Items in a dataset:
......

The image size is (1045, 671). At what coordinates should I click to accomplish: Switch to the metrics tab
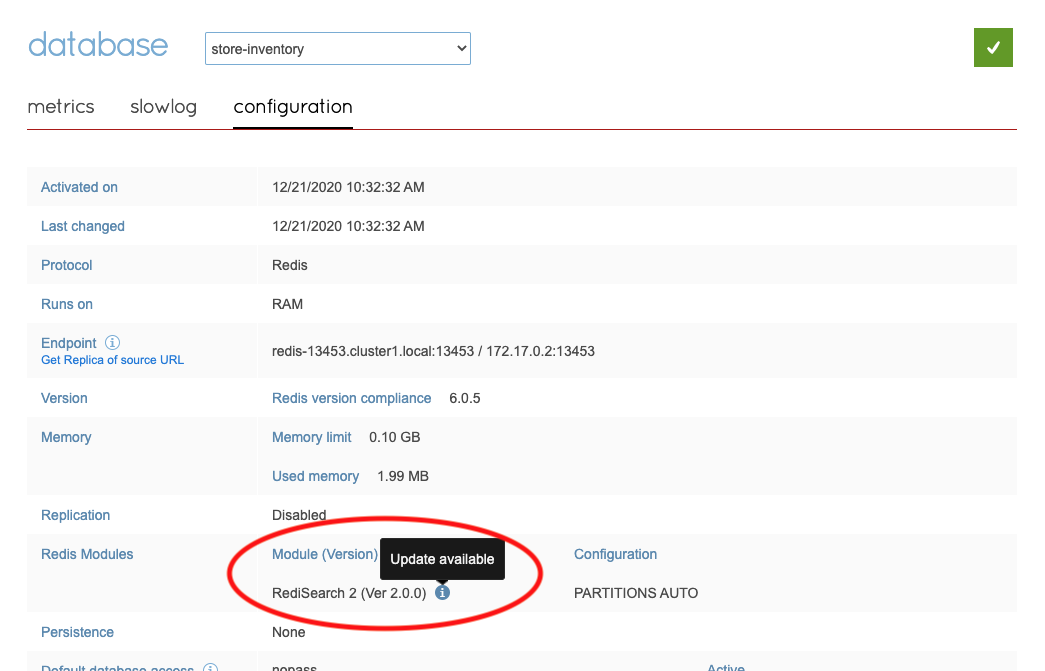click(61, 107)
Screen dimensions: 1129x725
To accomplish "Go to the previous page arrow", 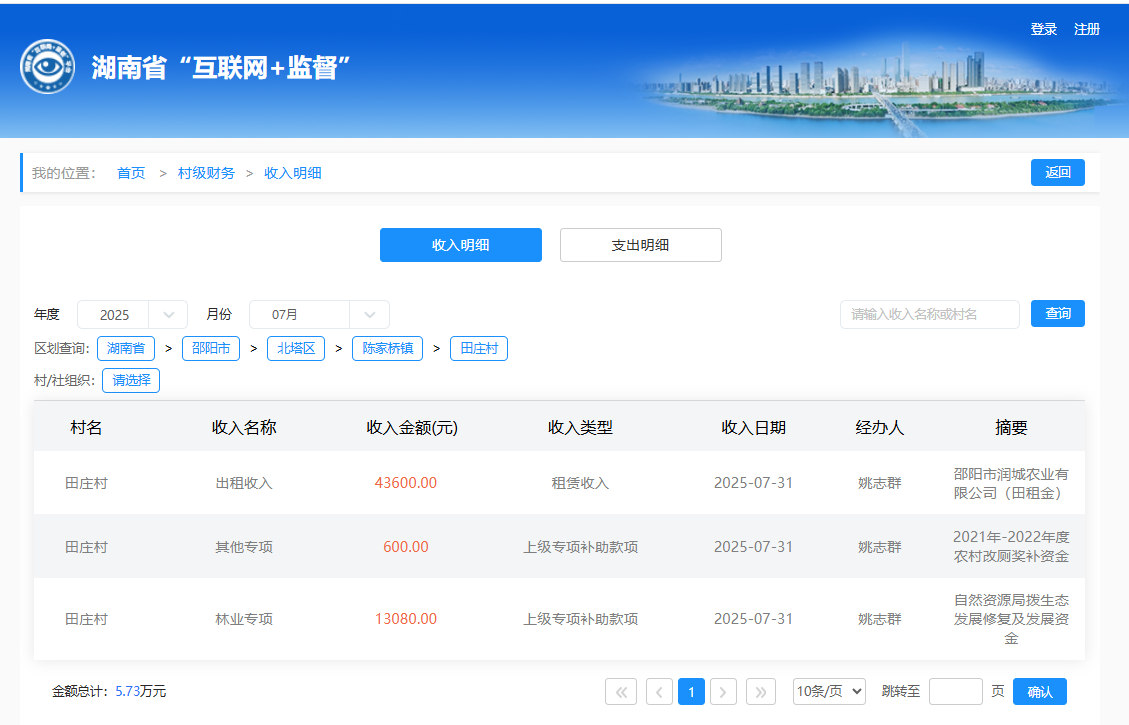I will (659, 691).
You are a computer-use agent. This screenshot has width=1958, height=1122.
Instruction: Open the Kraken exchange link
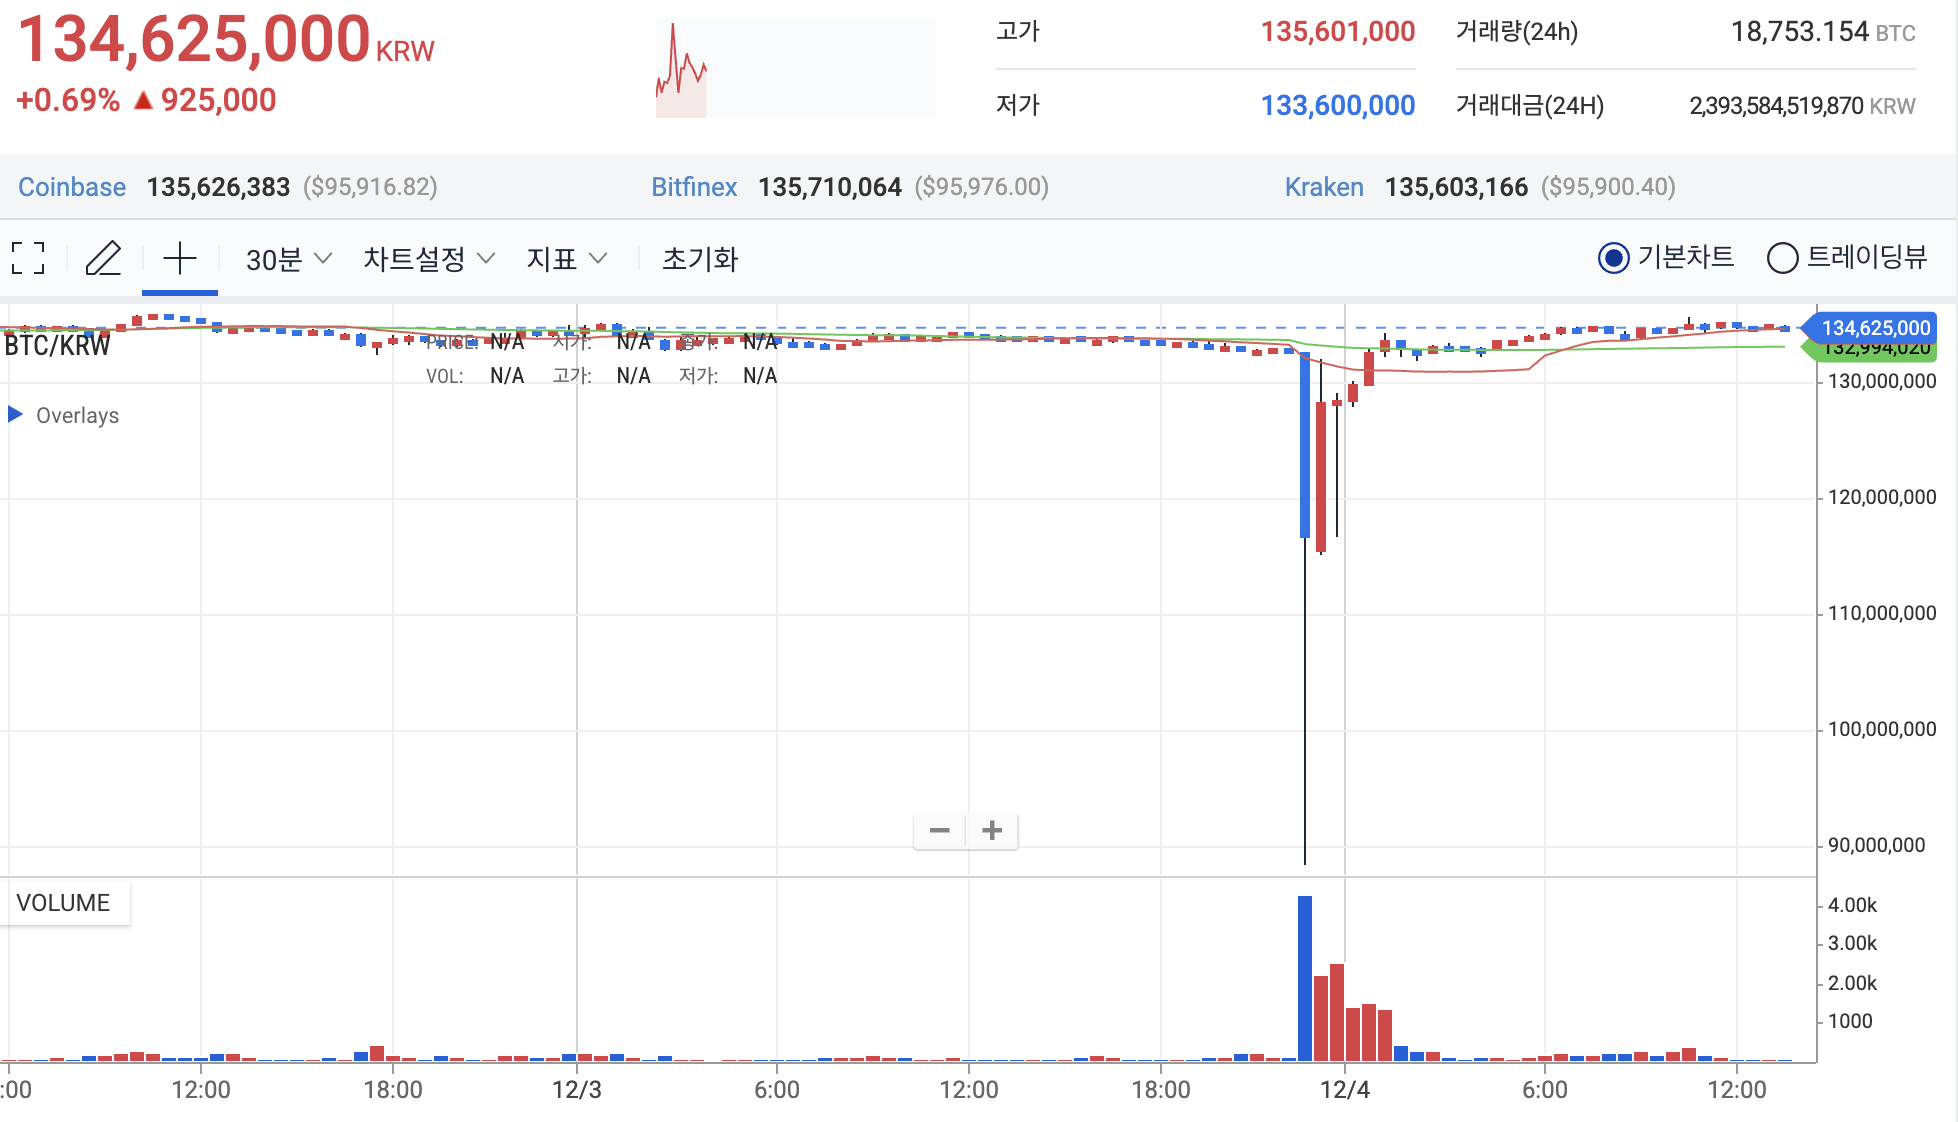pos(1324,187)
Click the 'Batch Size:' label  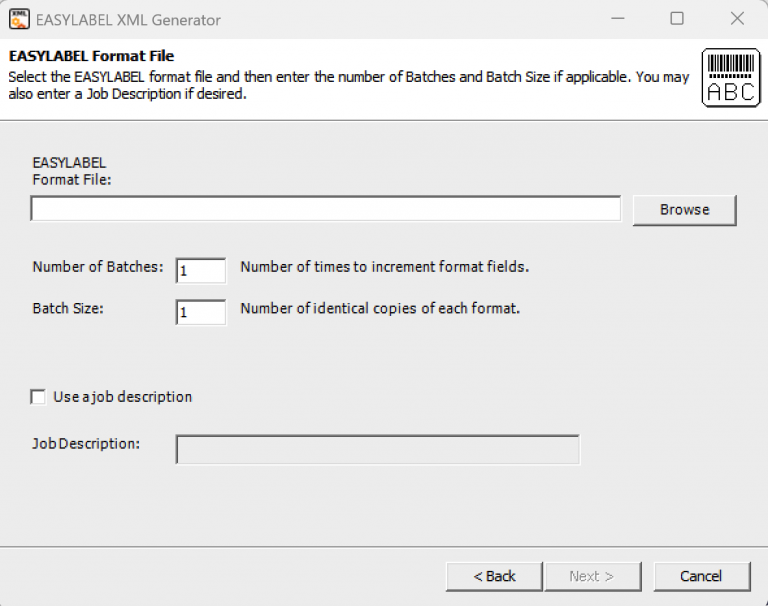[68, 308]
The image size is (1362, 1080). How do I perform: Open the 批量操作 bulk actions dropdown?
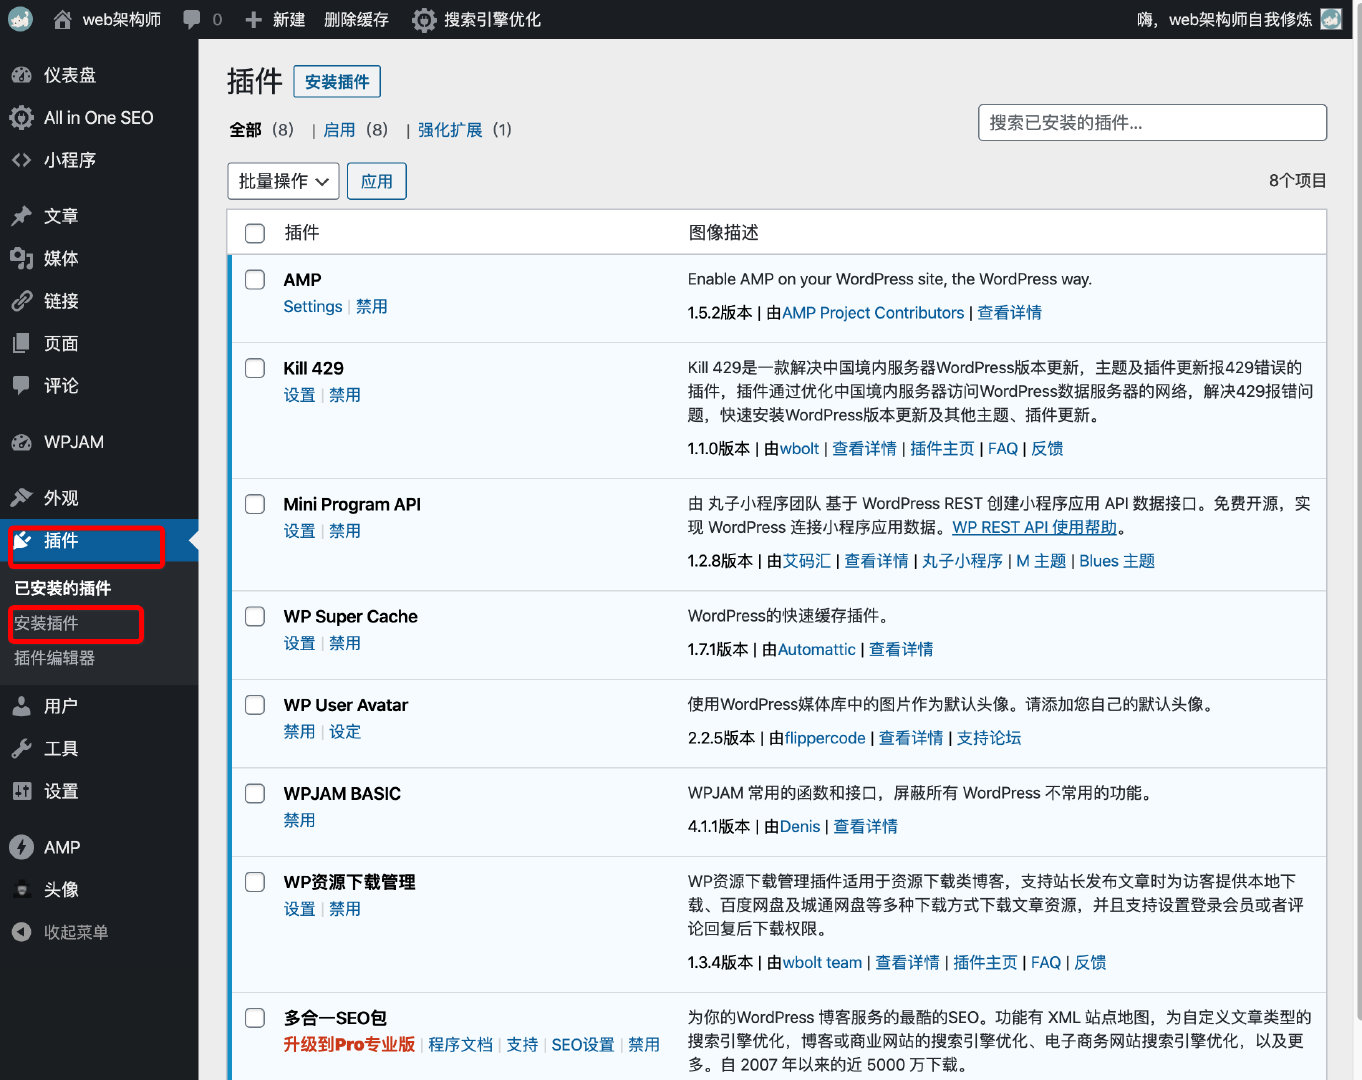(x=283, y=181)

......

» **WHAT YOU HAVE TO DO**:
Report how many lines of the items above contain the string "image", matching case exactly. Give only the number.

» **OUTPUT BELOW**:
2